Distributor Blumhouse Productions (Paranormal Activity, The Purge) have made a name for themselves by delivering ultra low budget/high concept genre fare for almost a decade now, and make a perfect combo for The Gift. While the film does rely mostly on a been-there-done-that concept, Edgerton seems to feel comfortable in both the acting and directorial camps, and the film flows effortlessly enough from one plot point to the next. Also of note are the surprisingly natural performances. Jason Bateman fits all too easily into his self righteous, pragmatic and emotionally distant character, as does Edgerton playing the self conscious nice-guy turned baddie.

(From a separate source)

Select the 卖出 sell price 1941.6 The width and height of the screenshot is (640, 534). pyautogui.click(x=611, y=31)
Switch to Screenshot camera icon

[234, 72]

However the real standout of the film lies with Rebecca Hall in her portrayal of Robyn, the independent career woman forced to play the negotiator between the stalker and stalked. While at many times the film follows a standard, paint-by-numbers thriller game, Edgerton is familiar enough with the genre to shake up his audience just when things get into familiar territory. Though many will call the final twist overkill (and rightly so), there is a fine line to walk between feeling too manipulative and too trapped in it’s genre.

 

Bottom Line: It’s by no means the David Fincher-esc film it pretends to be, but there is an irresistible charm to this film, and, thanks to some clever screenwriting, The Gift actually adds up to be a lot smarter than the familiar premise would let on.

 

Rating: 7/10 

Film Recipe: One Hour Photo (2006), + Fatal Attraction (1987), + Play Misty For Me (1971)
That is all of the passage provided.